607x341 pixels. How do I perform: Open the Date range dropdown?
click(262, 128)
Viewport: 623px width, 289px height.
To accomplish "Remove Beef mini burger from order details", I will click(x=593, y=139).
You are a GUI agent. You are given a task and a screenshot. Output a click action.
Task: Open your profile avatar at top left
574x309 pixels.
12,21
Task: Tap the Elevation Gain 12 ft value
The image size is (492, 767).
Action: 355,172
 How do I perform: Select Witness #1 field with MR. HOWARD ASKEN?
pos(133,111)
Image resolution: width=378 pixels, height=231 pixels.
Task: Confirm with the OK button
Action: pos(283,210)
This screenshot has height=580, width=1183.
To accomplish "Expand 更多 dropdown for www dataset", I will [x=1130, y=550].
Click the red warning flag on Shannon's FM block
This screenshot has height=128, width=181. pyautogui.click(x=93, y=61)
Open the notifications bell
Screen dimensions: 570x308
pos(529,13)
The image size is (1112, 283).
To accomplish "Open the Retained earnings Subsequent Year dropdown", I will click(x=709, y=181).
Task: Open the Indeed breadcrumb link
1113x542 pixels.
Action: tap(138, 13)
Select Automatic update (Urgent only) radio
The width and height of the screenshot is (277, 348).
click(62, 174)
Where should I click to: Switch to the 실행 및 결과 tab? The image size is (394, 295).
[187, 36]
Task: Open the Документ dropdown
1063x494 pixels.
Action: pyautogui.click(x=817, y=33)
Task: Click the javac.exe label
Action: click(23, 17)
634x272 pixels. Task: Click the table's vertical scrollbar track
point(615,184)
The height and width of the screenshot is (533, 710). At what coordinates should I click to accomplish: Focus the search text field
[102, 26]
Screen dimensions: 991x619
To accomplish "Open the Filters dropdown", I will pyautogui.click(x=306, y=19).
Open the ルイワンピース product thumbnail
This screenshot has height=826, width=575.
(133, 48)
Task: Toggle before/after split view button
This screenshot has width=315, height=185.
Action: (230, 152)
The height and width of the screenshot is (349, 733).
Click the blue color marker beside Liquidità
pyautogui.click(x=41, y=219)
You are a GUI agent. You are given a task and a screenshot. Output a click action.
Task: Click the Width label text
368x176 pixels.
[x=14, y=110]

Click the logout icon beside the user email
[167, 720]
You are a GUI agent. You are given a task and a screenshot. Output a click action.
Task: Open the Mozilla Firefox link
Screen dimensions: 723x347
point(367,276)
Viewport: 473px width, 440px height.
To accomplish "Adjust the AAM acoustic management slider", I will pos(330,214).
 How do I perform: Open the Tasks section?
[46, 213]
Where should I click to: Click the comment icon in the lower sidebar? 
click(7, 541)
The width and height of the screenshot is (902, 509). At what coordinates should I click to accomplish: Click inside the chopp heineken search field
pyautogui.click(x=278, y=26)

# # # # #

• What to do:
Lines before the one containing "Screen dimensions: 991x619" are left out. Repeat that line and all lines after it in the records above exactly.

• Result for this exercise:
Screen dimensions: 991x619
To accomplish "Open the Filters dropdown", I will pyautogui.click(x=306, y=19).
Open the ルイワンピース product thumbnail
This screenshot has height=826, width=575.
(133, 48)
Task: Toggle before/after split view button
This screenshot has width=315, height=185.
Action: (230, 152)
The height and width of the screenshot is (349, 733).
Click the blue color marker beside Liquidità
pyautogui.click(x=41, y=219)
You are a GUI agent. You are given a task and a screenshot. Output a click action.
Task: Click the Width label text
368x176 pixels.
[x=14, y=110]

Click the logout icon beside the user email
[167, 720]
You are a GUI agent. You are given a task and a screenshot. Output a click action.
Task: Open the Mozilla Firefox link
Screen dimensions: 723x347
point(367,276)
Viewport: 473px width, 440px height.
To accomplish "Adjust the AAM acoustic management slider", I will pos(330,214).
 How do I perform: Open the Tasks section?
[46, 213]
Where should I click to: Click the comment icon in the lower sidebar? 
click(7, 541)
The width and height of the screenshot is (902, 509). At what coordinates should I click to accomplish: Click inside the chopp heineken search field
pyautogui.click(x=278, y=26)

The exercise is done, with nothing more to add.